### SOURCE DATA
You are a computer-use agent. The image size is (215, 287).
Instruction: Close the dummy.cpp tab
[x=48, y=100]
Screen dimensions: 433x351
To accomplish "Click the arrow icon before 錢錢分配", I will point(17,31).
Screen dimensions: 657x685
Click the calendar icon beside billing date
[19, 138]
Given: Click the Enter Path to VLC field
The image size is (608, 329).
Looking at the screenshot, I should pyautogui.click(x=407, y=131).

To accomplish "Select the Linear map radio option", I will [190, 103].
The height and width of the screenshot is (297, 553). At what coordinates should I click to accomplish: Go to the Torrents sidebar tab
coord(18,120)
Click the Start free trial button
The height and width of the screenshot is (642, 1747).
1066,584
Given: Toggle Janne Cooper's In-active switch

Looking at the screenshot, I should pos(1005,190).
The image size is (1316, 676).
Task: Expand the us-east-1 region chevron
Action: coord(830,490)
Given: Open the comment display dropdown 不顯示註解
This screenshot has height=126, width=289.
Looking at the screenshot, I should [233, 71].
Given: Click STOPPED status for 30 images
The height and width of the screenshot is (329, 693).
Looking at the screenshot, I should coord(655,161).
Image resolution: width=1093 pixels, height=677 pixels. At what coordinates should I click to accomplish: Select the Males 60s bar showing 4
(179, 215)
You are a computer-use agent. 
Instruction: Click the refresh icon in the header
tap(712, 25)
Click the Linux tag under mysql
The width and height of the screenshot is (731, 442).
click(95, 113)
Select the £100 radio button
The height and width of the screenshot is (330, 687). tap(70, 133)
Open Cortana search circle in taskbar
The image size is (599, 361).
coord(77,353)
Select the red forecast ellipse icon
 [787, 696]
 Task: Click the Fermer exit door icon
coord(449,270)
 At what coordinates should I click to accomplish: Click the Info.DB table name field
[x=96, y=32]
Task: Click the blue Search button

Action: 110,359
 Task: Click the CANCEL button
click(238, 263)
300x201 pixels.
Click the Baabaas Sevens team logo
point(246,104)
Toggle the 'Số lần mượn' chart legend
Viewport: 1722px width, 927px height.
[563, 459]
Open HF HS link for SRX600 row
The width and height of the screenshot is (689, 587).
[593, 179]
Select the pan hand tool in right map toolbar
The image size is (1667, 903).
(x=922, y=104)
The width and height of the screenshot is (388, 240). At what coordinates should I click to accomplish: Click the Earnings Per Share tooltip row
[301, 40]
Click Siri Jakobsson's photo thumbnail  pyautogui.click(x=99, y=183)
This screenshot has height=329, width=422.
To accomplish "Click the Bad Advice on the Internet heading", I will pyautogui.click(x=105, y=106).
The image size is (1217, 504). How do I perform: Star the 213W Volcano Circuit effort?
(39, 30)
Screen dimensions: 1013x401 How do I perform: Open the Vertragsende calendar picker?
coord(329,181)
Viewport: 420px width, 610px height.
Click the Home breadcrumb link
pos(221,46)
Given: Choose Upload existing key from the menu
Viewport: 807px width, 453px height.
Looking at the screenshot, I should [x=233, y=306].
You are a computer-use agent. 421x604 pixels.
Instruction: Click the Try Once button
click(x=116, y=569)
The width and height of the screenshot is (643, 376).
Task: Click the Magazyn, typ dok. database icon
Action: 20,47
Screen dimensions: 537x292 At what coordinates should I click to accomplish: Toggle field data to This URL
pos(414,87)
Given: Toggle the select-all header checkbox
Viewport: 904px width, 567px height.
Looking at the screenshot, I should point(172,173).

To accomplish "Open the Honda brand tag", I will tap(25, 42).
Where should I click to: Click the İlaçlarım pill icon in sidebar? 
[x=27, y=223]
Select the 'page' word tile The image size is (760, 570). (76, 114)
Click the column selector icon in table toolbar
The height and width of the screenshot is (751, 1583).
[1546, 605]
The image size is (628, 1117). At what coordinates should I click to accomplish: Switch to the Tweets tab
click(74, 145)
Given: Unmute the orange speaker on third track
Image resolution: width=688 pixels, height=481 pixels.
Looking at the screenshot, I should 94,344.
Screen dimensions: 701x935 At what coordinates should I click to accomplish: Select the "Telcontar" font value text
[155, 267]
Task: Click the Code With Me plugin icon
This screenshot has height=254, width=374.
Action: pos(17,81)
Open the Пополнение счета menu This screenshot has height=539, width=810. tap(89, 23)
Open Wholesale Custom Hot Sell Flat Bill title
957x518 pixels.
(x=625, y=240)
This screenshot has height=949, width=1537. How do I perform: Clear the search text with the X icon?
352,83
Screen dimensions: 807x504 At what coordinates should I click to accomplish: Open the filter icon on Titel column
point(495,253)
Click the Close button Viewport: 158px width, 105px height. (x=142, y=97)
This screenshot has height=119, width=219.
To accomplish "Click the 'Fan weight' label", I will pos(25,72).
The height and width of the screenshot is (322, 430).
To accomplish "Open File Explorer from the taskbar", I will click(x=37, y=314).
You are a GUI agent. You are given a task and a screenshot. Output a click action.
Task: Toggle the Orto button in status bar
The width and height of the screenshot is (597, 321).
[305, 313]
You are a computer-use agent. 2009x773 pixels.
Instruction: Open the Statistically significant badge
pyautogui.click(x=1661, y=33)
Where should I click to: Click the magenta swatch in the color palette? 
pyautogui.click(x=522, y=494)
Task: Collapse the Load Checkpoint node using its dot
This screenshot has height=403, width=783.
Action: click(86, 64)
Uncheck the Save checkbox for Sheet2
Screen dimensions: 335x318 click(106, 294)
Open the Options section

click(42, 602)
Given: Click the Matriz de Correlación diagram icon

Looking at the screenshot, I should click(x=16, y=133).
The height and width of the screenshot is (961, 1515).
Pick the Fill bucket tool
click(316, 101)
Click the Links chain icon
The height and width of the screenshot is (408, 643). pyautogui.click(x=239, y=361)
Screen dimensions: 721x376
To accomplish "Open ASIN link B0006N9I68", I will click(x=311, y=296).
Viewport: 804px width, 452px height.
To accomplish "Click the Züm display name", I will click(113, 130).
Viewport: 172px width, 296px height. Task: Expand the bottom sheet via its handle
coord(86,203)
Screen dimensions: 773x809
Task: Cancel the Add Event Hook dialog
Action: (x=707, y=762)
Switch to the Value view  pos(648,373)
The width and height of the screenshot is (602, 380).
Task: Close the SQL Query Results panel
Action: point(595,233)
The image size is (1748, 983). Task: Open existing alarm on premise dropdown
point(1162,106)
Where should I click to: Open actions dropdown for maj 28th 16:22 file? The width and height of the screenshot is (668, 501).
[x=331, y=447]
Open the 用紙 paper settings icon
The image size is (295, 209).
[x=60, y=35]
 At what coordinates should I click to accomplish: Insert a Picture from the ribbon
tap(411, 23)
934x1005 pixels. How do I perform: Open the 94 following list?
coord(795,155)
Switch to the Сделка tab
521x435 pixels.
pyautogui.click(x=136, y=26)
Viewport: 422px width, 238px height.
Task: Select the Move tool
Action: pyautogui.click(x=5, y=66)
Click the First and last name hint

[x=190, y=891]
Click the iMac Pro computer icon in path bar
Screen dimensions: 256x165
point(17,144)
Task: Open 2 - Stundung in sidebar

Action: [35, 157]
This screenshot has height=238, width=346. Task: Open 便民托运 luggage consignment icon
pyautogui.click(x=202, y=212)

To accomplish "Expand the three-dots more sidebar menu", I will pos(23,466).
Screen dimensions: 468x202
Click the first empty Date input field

### WHAT IS NEEDED
Would you please copy exactly the part of the entries above that begins at the line containing "The width and height of the screenshot is (388, 240)." and ends at the line containing "This screenshot has height=329, width=422.", both lines included?

### TASK OUTPUT
The width and height of the screenshot is (388, 240). At what coordinates should I click to accomplish: Click the Earnings Per Share tooltip row
[301, 40]
Click Siri Jakobsson's photo thumbnail  pyautogui.click(x=99, y=183)
This screenshot has height=329, width=422.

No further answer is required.